On parle de démembrement de propriété. Les prérogatives du droit de propriété sont réparties comme suit :

  • d’un côté, les donataires qui seront nus-propriétaires. Ils auront le droit de disposer du bien (le vendre ou le donner). Les nus-propriétaires n’assumeront aucune dépense d’entretien à l’exception des grosses réparations.
  • de l’autre côté, le donateur qui sera usufruitier. Il aura le droit d’utiliser le bien ou d’en percevoir les loyers. En contrepartie, il assumera tous les coûts d’entretien sauf les grosses réparations. Il aura également à sa charge l’impôt foncier.

Chacun a la faculté de disposer de son droit mais dans la limite de celui-ci. Ainsi le nu-propriétaire ne pourra vendre seul que la nue-propriété. Il lui faudra l’accord de l’usufruitier pour vendre la pleine propriété.

Quel est l’intérêt ?
Cette technique permet d’organiser progressivement la transmission à vos enfants sans vous dépouiller totalement et tout en simplifiant le règlement de votre succession. En effet, au décès du donateur, l'usufruit s'éteint au profit du donataire qui devient alors plein propriétaire, sans formalité à effectuer.
Cela a également un intérêt fiscal. En effet, les droits de donation sont calculés sur la seule valeur de la nue-propriété. Au jour de votre décès, votre usufruit s’éteindra sans que le fisc considère qu’il s’agit d’un nouveau transfert de propriété taxable. En conséquence, une partie de la valeur du bien ne subira jamais d’imposition et si la donation a été réalisée plus de 15 ans auparavant, un nouvel abattement fiscal sera disponible pour la succession.
La valeur de votre usufruit est calculée selon un barème fiscal qui tient compte de l’âge de l’usufruitier. Si vous avez entre 51 et 60 ans, elle est de 50 % de la valeur du bien en pleine propriété ; entre 61 et 70 ans, de 40 %, et ainsi de suite.

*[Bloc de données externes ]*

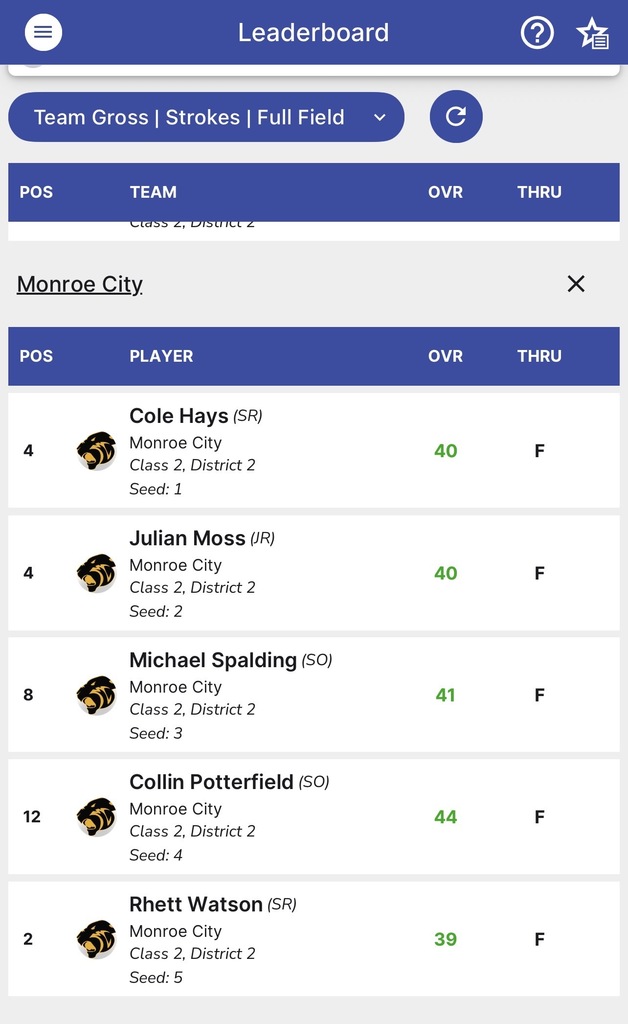Open the help question mark icon
The height and width of the screenshot is (1024, 628).
tap(537, 33)
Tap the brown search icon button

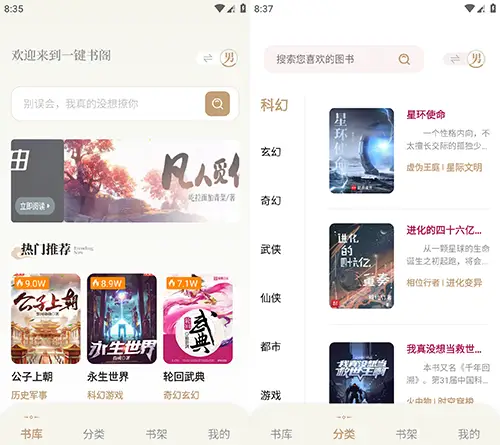tap(217, 104)
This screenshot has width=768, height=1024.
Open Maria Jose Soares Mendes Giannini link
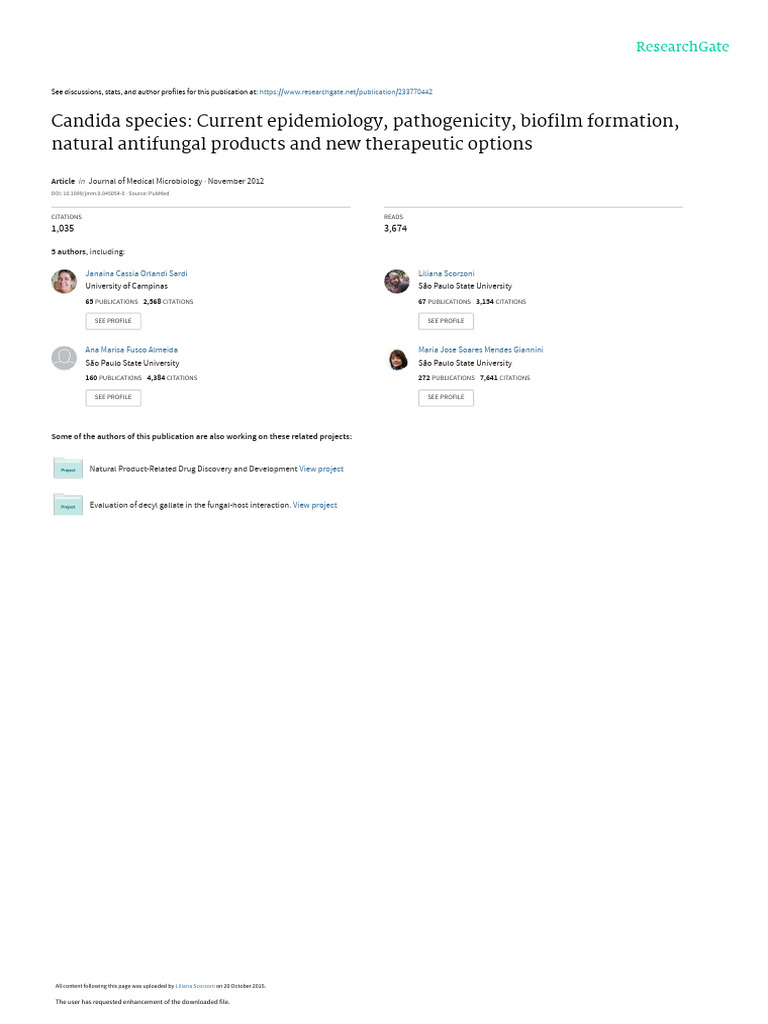click(x=481, y=350)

Comment encadrer au mieux les conditions de cette donation ?
Il est possible dans l’acte de donation de prévoir certaines clauses qui aménageront au mieux les rapports entre le donateur et le donataire.
Vous pourrez notamment prévoir que les grosses réparations resteront à la charge du donateur usufruitier. En conséquence, le donataire n’aura rien à dépenser pendant toute la durée de l’usufruit.
Vous pourrez interdire au donataire d’aliéner et d’hypothéquer le bien. Cela signifie qu’il ne pourra ni donner, ni vendre, ni donner en garantie le bien pendant la vie du donateur, sauf s’il obtient votre accord.
Vous pourrez prévoir que le bien devra rester un bien propre du donataire. En cas de mariage du donataire, le bien restera exclu de la communauté sauf votre accord. Il pourra également être exclu de l’indivision pacsimoniale.

Quels sont les inconvénients ?
La donation est un acte irrévocable. Elle nécessite une réflexion globale sur votre patrimoine. Si vous procédez par exemple à la donation de votre résidence principale vous ne pourrez plus la vendre sans leur accord. Le prix de vente devra alors être réparti entre donataire et donateur selon la valeur de votre usufruit, et celui-ci sera calculé selon votre âge au jour de la vente.